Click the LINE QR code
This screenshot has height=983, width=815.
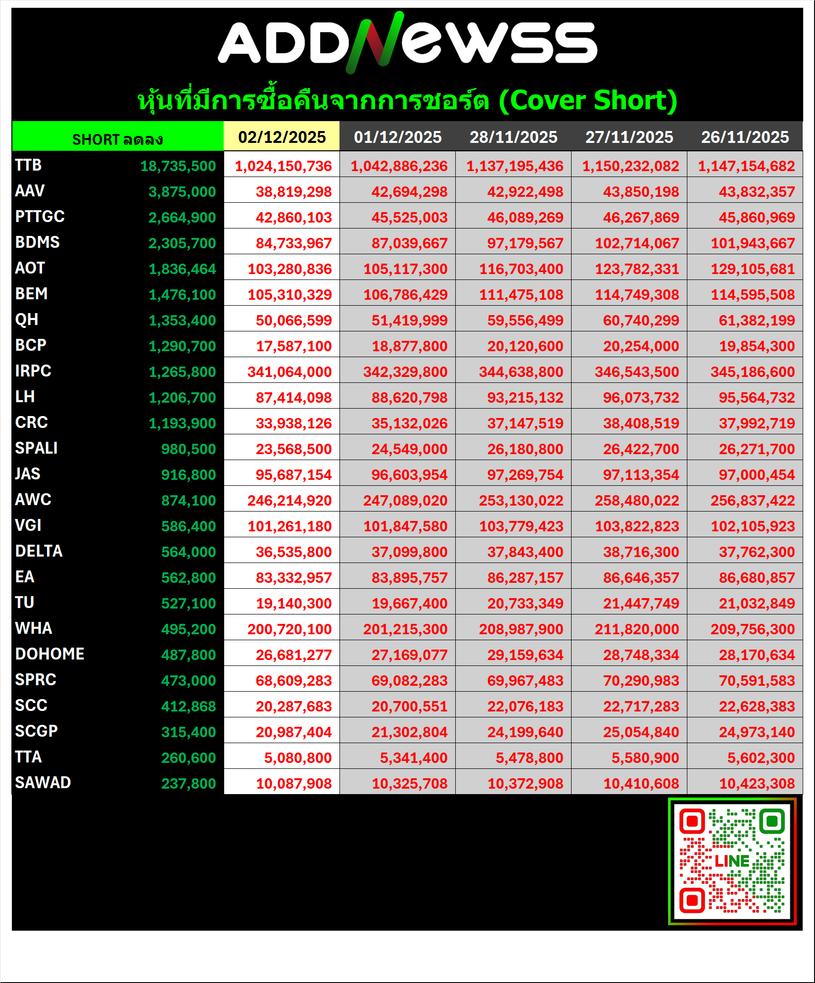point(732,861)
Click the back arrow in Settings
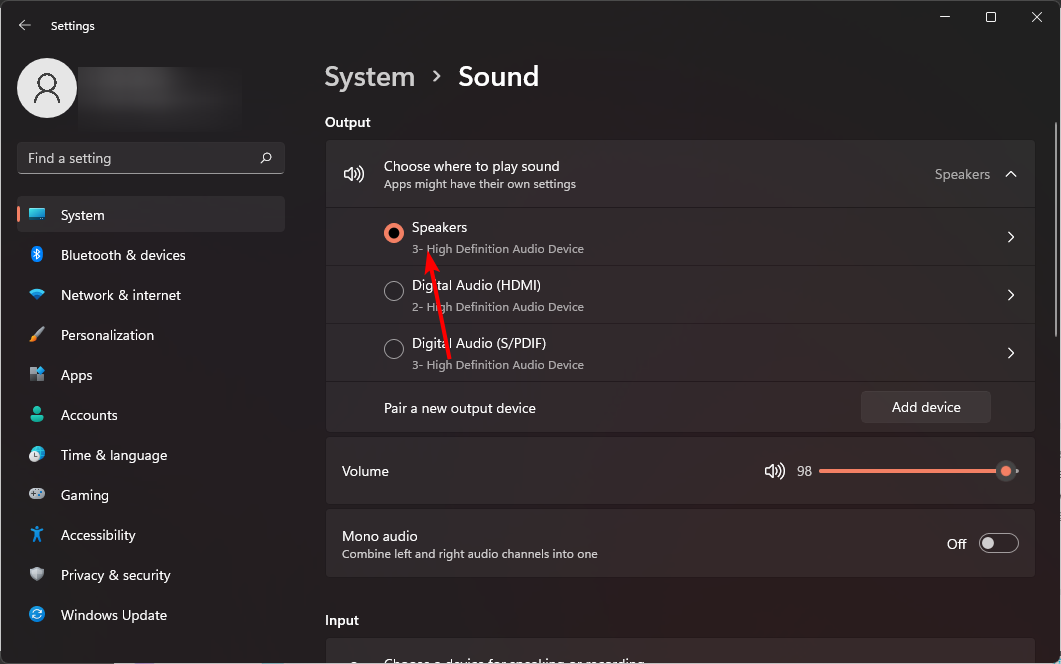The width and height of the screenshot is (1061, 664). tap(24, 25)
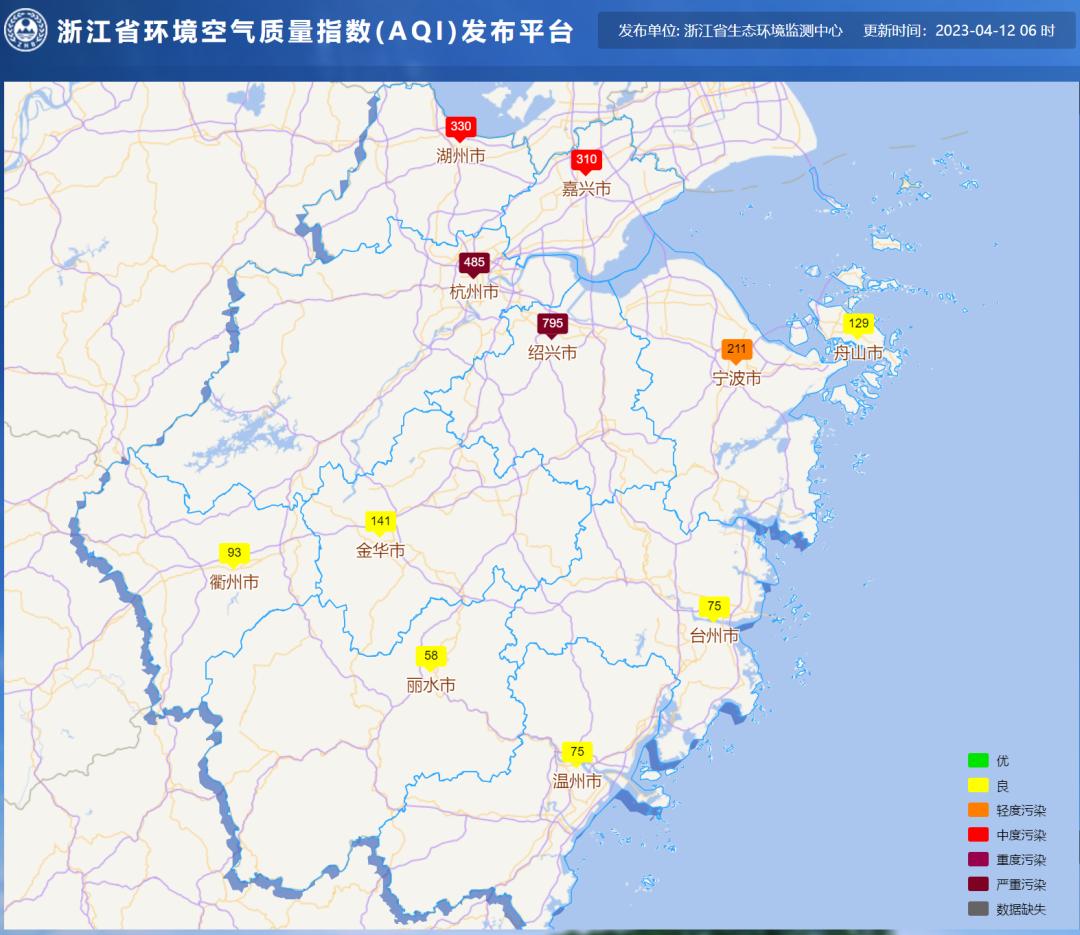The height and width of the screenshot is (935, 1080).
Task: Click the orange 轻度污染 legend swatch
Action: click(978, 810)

> [GIVEN INSTRUCTION]: Rewrite all the records above, changing "back arrow" to "return arrow" and keeping everything else the same. Leave the pictures out.

> [FINISHED EXERCISE]:
Click the LINE QR code
This screenshot has height=983, width=815.
point(732,861)
Click the return arrow in Settings
The width and height of the screenshot is (1061, 664). tap(24, 25)
The height and width of the screenshot is (935, 1080).
Task: Click the orange 轻度污染 legend swatch
Action: click(978, 810)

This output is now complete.